··· Text to read

Certified Ethical Hacker (CEHv13) Module 18 IoT and OT Hacking

Internet of Things (IoT)/Internet of Everything (IoE)

Refers to computing devices that are web-enabled and have the capability of sensing, collecting, and sending data using sensors, and the communication hardware and processors that are embedded within the device

IoT Primary Systems

- IoT devices

- Gateway systems

- Data storage systems

- Cloud technology

IoT Technology Components

- Sensing Technology

- Cloud Server/Data Storage

- IoT Gateways

- Remote Control using Mobile App

IoT Gateways

Gateways are used to bridge the gap between an IoT device (internal network) and the end-user (external network), thus allowing them to connect and communicate with each other. The data collected by the sensors in the IoT device is sent to the connected user or cloud through the gateway

IoT Layers

1. Edge Technology Layer

2. Access Gateway Layer

3. Internet Layer

4. Middleware Layer

5. Application Layer

Edge Technology Layer

This layer consists of all the hardware components and the device itself. These entities are the primary part of the data sensors that are deployed in the field for monitoring or sensing various phenomena.

Access Gateway Layer

This layer helps to bridge the gap between two endpoints by carrying out message routing, message identification, and subscribing. The initial data handling also takes place in this layer.

Internet Layer

This is a crucial layer as it serves as the main component in carrying out communication between two endpoints or back-end data sharing.

Middleware Layer

This layer sits in the middle of the application layer and the hardware layer, thus behaving as an interface between these two layers.

Application Layer

This layer, placed at the top of the stack, is responsible for the delivery of services to the relevant users

Short Range Wireless Technologies

- Bluetooth Low Energy (BLE)

- Light-Fidelity (Li-Fi)

- Near Field Communication (NFC)

- QR Codes and Barcodes

- Radio-Frequency Identification (RFID)

- Thread

- WiFi

- WiFi Direct

- Z-Wave

- Zigbee

- ANT

Bluetooth Low Energy

A wireless personal area network.

Light-Fidelity (Li-Fi)

Li-Fi is like Wi-Fi with only two differences: the mode of communication and the speed. Li-Fi is a Visible Light Communications (VLC) system that uses common household light bulbs for data transfer at a very high speed.

Near Field Communication (NFC)

NFC is a type of short-range communication that uses magnetic field induction to enable communication between two electronic devices.

QR Code and Bar Code

These codes are machine-readable tags that contain information about the product or item to which they are attached. A quick response code, or QR code, is a two-dimensional code that stores product information and can be scanned using smartphones, whereas a barcode comes in both one-dimensional (1D) and two-dimensional (2D) forms of code.

Radio-Frequency Identification (RFID)

RFID stores data in tags that are read using electromagnetic fields

Thread

A thread is an IPv6-based networking protocol for IoT devices. Its main purpose is home automation so that the devices can communicate with each other on local wireless networks.

······
··· Data

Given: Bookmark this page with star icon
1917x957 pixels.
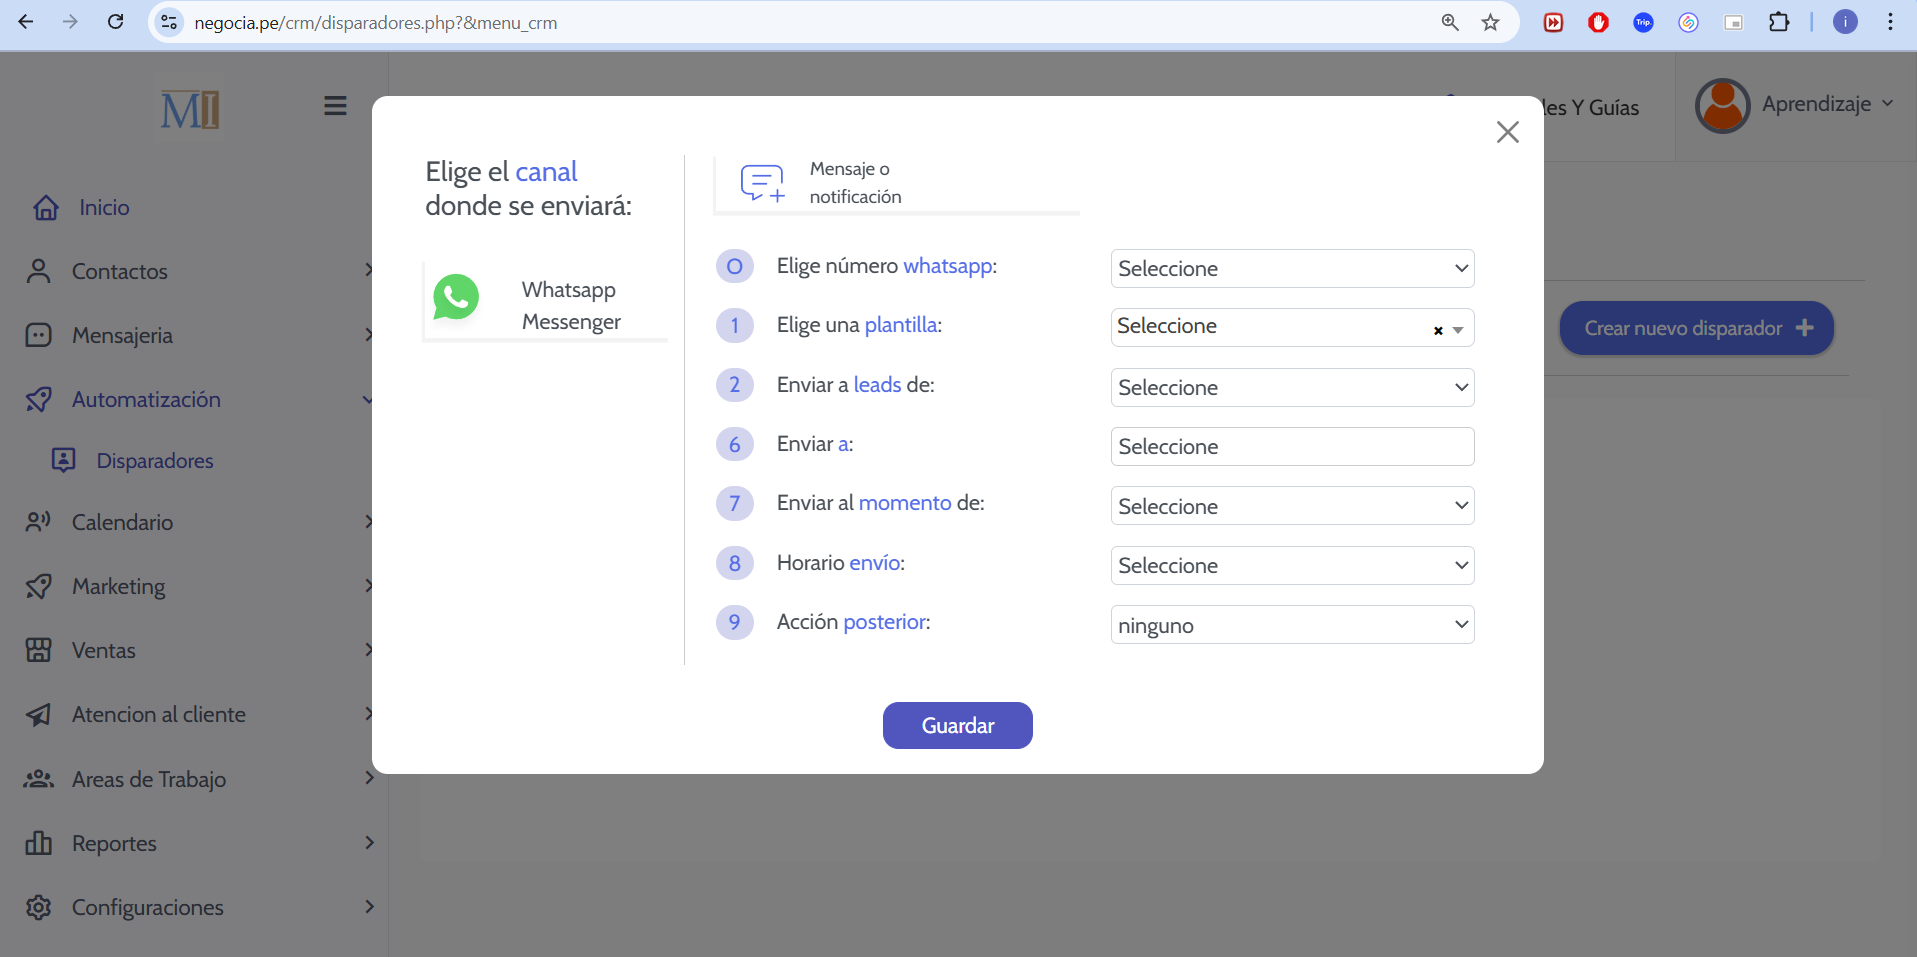Looking at the screenshot, I should pos(1490,22).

······

**Required work**
1: List every IoT layer named in the IoT module notes, in the order given.
2: Write the next part of the IoT module notes, continuing after the Thread entry.
The lines come from a separate source and are not part of the IoT module notes.

**Task answers**
1:
1. Edge Technology Layer
2. Access Gateway Layer
3. Internet Layer
4. Middleware Layer
5. Application Layer

2:
Wi-Fi

Wi-Fi is a technology that is widely used in wireless local area networking (LAN)

Wi-Fi Direct

This is used for peer-to-peer communication without the need for a wireless access point. Wi-Fi direct devices start communication only after deciding which device will act as an access point.

Z-Wave

Z-Wave is a low-power, short-range communication designed primarily for home automation. It provides a simple and reliable way to wirelessly monitor and control household devices

Zig-Bee

This is another short-range communication protocol based on the IEEE 203.15.4 standard. Zig-Bee is used in devices that transfer data infrequently at a low rate in a restricted area and within a range of 10-100 m.

Adaptive Network Topology (ANT)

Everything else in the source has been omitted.